Mais attendu, de première part, que, procédant à la recherche prétendument omise, la cour d'appel, appréciant souverainement les éléments de fait et de preuve qui lui étaient soumis, a constaté que l'employeur avait procédé à la mise à la retraite d'office de la salariée ;

Et attendu, de seconde part, que la cour d'appel a exactement énoncé que, s'agissant d'une rupture du contrat de travail fondée sur l'âge du personnel féminin de la danse, seule était applicable la directive n° 76/207 du 9 février 1976 de la Communauté européenne, relative à la mise en oeuvre du principe d'égalité de traitement entre hommes et femmes en ce qui concerne l'accès à l'emploi, à la formation et à la promotion professionnelles et les conditions de travail, à l'exclusion de l'application des dispositions de la directive n° 79/7 du 19 décembre 1978 relative à l'égalité de traitement en matière de régimes légaux de sécurité sociale ;

Et attendu, de troisième part, que l'article 2, paragraphe 2, de la directive n° 76/207 qui prévoit une dérogation au principe de l'égalité de traitement à l'égard des activités professionnelles, et, le cas échéant, des formations y conduisant, pour lesquelles, en raison de leur nature ou des conditions de leur exercice, le sexe constitue une condition déterminante, ne s'applique qu'à l'accès à l'emploi, mais ne s'applique pas aux conditions d'exercice de l'emploi lorsqu'il est indistinctement accessible aux hommes et aux femmes, ce qui est le cas de l'emploi de danseur au corps de ballet de l'Opéra de Paris ;

D'où il suit que le moyen n'est pas fondé ;

PAR CES MOTIFS :

REJETTE le pourvoi.


Synthèse
Formation : Chambre sociale
Numéro d'arrêt : 96-45464
Date de la décision : 15/06/1999
Sens de l'arrêt : Rejet
Type d'affaire : Sociale

Analyses

1° CONTRAT DE TRAVAIL - RUPTURE - Retraite - Mise à la retraite - Age - Egalité de traitement entre hommes et femmes - Droit communautaire - Texte applicable.
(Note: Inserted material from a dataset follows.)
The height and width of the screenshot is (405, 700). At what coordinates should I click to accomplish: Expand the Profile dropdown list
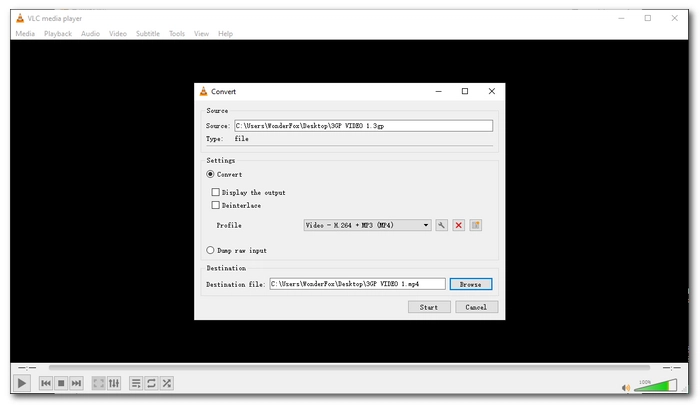[x=427, y=225]
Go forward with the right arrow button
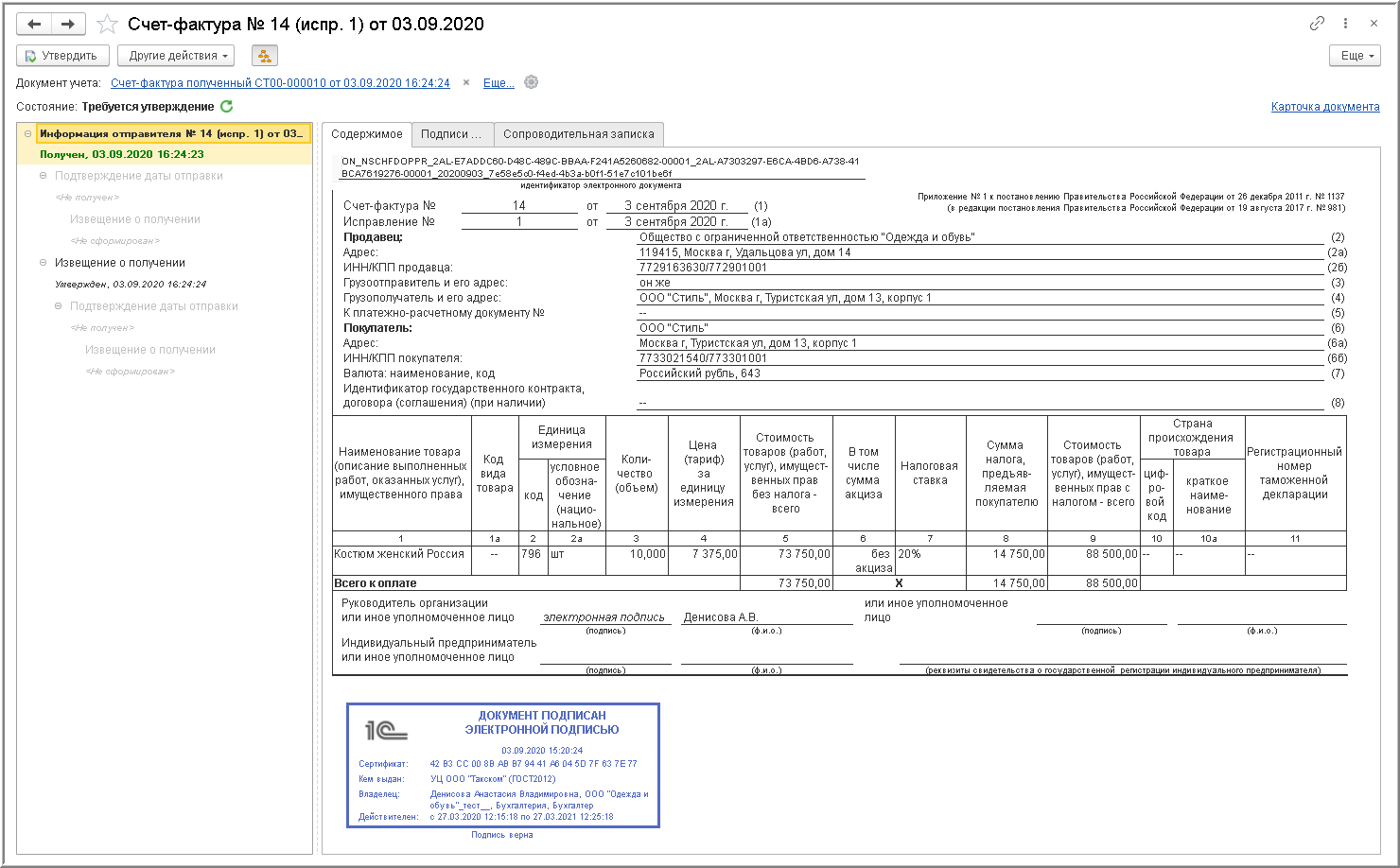Image resolution: width=1400 pixels, height=868 pixels. (68, 24)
1° COMMUNAUTE EUROPEENNE - Travail réglementation - Salarié - Egalité de traitement entre hommes et femmes - Directive n° du 9 février 1976 - Domaine d'application - Mise à la retraite.

1° Les dispositions de la directive n° 76-207 du 9 février 1976 de la Communauté européenne, relative à la mise en oeuvre du principe d'égalité de traitement entre hommes et femmes en ce qui concerne l'accès à l'emploi, à la formation et à la promotion professionnelles et les conditions de travail s'appliquent à la rupture du contrat de travail fondée sur l'âge du personnel féminin de la danse, à l'exclusion de celles de la directive n° 79/7 du 19 décembre 1978 relative à l'égalité de traitement en matière de régimes légaux de sécurité sociale.
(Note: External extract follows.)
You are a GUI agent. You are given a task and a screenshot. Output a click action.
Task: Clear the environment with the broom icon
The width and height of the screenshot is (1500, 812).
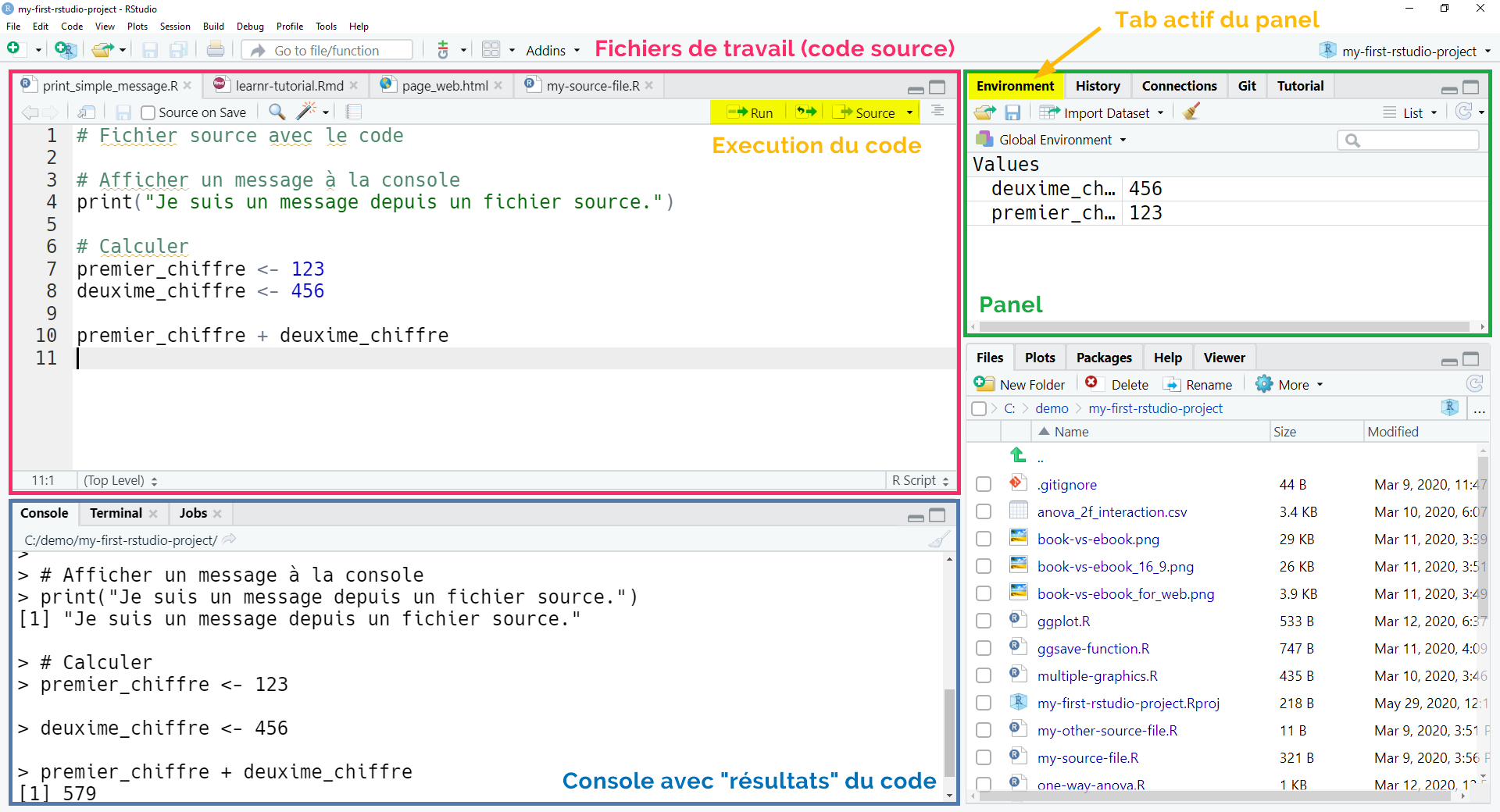pyautogui.click(x=1191, y=112)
2° CONTRAT DE TRAVAIL - FORMATION - Embauche - Egalité entre hommes et femmes - Directive n° du 9 février 1976 - Article 2 - paragraphe 2 - Domaine d'application.

2° COMMUNAUTE EUROPEENNE - Travail réglementation - Salarié - Egalité de traitement entre hommes et femmes - Directive n° du 9 février 1976 - Domaine d'application - Accès à l'emploi.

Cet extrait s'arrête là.